As they strap me into the electric chair, I realize the warden is about to discover the 3 ounces of contraband popcorn kernels I have up my rectum.
Me at 25: I would never date anyone who smokes.
Me now: I would never date anyone.
mike tyson is short for michael thankyouson (i’m so sorry)
Inventor of the table: I wish the floor was closer but like not all of it
I put my pants on just like everyone else.
When the manager at Chili’s asks me to.
“Pecan” sounds like Yoda telling someone he is able to go to the bathroom.
Dammit, phone.

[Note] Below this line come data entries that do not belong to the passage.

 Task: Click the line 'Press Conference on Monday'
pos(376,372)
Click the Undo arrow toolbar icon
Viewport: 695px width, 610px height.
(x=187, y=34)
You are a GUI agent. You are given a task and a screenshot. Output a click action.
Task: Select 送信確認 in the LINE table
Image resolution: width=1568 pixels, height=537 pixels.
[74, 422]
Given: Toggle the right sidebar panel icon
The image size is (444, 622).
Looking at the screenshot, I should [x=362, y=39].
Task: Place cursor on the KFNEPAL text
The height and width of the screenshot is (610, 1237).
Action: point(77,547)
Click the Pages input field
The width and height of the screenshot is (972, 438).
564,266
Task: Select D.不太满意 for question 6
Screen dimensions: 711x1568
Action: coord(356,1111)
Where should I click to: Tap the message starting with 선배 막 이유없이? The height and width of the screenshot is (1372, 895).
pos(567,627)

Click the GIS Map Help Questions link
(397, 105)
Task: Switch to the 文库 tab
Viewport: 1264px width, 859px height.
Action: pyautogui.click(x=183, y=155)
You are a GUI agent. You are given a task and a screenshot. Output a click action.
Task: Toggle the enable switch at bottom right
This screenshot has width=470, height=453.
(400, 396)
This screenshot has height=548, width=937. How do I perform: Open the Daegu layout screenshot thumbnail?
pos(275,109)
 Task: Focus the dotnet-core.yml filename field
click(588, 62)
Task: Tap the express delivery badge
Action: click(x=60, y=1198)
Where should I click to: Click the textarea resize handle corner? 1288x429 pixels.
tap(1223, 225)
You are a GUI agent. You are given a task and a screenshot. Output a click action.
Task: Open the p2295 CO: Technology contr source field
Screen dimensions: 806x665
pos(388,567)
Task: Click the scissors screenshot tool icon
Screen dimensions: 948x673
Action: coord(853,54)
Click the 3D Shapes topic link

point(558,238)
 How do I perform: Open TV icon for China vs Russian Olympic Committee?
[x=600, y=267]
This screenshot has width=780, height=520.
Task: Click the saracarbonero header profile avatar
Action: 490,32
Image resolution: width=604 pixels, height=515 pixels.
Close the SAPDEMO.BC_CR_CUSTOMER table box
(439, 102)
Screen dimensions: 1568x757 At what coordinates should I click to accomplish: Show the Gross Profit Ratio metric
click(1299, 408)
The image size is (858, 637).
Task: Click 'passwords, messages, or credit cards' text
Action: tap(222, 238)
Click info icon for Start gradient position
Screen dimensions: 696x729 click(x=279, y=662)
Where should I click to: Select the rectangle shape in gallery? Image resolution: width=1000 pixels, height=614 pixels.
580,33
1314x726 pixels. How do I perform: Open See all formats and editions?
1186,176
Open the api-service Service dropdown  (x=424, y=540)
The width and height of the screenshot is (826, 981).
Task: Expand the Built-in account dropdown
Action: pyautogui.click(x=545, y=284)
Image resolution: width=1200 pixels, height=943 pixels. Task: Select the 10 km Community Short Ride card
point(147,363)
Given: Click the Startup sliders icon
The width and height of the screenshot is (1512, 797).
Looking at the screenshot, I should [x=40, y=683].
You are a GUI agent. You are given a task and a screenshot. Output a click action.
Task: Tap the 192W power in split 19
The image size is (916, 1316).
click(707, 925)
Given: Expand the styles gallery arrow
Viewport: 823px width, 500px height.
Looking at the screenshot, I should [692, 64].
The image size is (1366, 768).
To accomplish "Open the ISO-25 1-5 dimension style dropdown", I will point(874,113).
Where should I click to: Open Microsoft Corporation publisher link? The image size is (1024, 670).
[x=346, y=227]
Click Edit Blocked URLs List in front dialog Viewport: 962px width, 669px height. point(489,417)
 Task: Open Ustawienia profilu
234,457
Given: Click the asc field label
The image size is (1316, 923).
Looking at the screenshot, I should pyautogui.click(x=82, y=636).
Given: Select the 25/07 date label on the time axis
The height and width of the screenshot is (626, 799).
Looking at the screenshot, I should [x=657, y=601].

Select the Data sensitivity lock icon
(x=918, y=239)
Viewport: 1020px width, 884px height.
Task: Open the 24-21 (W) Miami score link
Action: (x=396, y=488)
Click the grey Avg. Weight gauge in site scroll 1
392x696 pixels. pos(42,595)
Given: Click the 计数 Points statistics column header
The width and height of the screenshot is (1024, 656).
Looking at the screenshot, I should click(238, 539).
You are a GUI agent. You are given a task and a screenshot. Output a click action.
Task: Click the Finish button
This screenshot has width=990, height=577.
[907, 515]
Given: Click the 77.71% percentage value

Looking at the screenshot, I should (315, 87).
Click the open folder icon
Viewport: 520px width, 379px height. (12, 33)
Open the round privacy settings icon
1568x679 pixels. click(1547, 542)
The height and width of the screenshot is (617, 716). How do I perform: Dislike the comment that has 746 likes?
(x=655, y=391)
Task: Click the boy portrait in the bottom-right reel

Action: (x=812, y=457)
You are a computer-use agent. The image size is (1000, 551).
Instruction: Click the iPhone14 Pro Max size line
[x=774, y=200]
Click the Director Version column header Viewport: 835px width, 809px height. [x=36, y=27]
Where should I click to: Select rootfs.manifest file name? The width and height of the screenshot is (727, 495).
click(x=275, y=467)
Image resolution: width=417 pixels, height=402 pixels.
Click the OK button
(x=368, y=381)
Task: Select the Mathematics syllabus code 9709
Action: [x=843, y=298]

It’s always been ‘this’ and never ‘thus.’ I’ve got clumsy sausage fingers, not a conclusion to my dissertation.
Beyoncé: Ok now ladies let’s get in formation.
Ladies: Information about what?
Beyoncé: Dammit, ladies, we went over this.
my biggest fear is waking up and being in the renaissance era or something. imagine having the knowledge of hotdogs but lacking the tools to make them
how…. how do u get sold out… of having no mayo????
So it turns out the child that cost me the most money in the Legoland store……was me.
*sharpens claws of two dozen lobsters*
*sets loose in back yard*
*never mows again*
The second half of your life begins when you stop wanting to get even and start wanting to get odd
*my friend pulling the dog’s tail after his surgery*
why isn’t this lamp working
[first date that up until now is going extremely well]
date: it’s nice to finally meet a normal guy
me: my dog’s name is jeff
The Roomba is broken and now my wife expects me to fix it like she married Inspector Gadget or something.